- Born: June 19, 1933 Vancouver, British Columbia, Canada
- Died: February 20, 2006 (aged 72)
- Awards: Order of Canada

= Michael M. Ames =

Canadian academic (1933–2006)

Michael M. Ames, (June 19, 1933 - February 20, 2006) was a Canadian academic and Professor of Anthropology of the department of anthropology-sociology at the University of British Columbia.

== Life ==
He was born in Vancouver, British Columbia, he received a B.A. in anthropology from the University of British Columbia in 1956. He received his Ph.D. in social anthropology from Harvard University in 1961. From 1962 to 1964, he was an assistant professor of sociology at McMaster University. He started at the University of British Columbia as assistant professor in 1964 and became a full professor in 1970.

From 1974 to 1997, he was director of the Museum of Anthropology at the University of British Columbia. From 2002 to 2004, he was also the acting director.

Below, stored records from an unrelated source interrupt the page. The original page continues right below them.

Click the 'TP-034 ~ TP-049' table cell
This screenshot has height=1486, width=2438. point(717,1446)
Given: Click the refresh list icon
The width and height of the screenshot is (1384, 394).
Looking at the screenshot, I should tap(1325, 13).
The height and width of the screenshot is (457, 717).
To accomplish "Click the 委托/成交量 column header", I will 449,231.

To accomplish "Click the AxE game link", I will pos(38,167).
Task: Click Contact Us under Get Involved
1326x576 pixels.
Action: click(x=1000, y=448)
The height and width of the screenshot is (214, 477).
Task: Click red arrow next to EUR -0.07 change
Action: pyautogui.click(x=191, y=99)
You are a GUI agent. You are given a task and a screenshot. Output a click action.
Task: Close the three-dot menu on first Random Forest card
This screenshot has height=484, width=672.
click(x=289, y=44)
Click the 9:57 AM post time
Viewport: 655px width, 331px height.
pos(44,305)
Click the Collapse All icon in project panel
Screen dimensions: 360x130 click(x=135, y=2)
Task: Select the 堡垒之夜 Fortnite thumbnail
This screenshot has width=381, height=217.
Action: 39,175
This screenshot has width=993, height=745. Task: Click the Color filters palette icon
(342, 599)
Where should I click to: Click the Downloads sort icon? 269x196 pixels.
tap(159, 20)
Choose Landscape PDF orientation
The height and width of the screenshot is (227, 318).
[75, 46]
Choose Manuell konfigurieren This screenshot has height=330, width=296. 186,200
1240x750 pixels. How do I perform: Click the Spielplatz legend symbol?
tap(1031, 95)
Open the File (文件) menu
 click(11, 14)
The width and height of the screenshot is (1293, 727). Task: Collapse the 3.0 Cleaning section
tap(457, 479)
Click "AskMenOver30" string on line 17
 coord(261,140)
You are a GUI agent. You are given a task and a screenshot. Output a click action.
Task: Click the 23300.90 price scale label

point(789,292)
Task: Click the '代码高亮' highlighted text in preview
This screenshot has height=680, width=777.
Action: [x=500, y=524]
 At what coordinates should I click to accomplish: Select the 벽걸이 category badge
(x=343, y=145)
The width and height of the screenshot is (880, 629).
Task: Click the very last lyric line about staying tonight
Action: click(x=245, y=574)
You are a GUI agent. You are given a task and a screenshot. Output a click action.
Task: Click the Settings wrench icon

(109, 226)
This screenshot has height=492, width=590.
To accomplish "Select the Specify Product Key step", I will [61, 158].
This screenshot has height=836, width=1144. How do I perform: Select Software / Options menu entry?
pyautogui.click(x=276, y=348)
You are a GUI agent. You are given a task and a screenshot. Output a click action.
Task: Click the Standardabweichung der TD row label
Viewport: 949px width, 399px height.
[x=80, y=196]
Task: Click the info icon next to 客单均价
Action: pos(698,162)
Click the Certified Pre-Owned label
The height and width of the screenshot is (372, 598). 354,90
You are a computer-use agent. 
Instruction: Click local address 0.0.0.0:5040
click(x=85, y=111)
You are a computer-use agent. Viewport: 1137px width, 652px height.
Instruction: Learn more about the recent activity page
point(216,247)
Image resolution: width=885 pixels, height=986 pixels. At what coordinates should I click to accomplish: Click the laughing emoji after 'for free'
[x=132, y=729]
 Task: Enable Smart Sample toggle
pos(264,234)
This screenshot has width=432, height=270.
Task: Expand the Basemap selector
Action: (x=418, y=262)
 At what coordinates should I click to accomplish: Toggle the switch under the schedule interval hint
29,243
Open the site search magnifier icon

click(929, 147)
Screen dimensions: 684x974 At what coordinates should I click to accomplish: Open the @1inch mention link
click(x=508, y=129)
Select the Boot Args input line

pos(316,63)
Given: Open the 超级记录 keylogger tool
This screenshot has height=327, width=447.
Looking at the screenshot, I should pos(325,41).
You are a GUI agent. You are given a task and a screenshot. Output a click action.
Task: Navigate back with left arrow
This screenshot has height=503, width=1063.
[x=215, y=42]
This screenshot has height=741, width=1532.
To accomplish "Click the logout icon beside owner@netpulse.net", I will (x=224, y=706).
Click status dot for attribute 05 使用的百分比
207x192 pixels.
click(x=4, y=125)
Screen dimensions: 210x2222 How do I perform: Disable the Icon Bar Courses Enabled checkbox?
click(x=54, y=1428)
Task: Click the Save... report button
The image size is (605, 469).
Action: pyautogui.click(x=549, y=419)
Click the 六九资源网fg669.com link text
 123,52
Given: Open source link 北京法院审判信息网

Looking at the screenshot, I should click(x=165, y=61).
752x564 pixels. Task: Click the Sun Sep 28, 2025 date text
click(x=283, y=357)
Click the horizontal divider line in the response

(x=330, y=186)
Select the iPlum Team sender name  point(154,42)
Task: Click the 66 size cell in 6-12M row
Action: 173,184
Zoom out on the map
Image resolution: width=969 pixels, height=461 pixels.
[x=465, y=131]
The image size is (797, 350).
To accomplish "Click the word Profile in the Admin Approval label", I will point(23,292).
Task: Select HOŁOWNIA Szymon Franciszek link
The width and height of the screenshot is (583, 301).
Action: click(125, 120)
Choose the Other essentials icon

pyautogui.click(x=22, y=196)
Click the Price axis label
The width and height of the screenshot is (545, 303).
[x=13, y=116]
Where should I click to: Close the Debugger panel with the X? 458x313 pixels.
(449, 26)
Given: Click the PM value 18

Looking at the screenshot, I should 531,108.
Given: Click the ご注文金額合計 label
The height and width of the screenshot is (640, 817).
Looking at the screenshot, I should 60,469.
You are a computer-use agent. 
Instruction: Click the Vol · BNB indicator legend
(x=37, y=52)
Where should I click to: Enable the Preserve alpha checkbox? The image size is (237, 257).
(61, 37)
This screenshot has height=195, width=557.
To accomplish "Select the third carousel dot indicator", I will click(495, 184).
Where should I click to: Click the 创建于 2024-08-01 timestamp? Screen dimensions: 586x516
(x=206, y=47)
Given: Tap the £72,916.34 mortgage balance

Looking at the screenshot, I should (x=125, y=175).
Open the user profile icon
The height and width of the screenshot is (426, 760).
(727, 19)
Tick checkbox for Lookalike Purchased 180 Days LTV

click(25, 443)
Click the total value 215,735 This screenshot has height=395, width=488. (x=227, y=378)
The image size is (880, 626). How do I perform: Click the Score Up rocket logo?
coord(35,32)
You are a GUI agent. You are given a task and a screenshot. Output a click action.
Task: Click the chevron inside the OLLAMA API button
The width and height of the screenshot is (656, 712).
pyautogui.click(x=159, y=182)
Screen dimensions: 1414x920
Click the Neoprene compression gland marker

In 1998, he was made a Member of the Order of Canada. He was elected a Fellow of the Royal Society of Canada in 1979 and made a Fellow of the Society for Applied Anthropology in 1996. He was a Guggenheim Fellow in 1970.

== Legacy ==
The Council for Museum Anthropology awards the Michael M. Ames Prize.

== Works ==

- Ames, Michael M. (1992). "Cannibal tours and glass boxes : the anthropology of museums"
- Ames, Michael M. (1986). "Museums, the public and anthropology."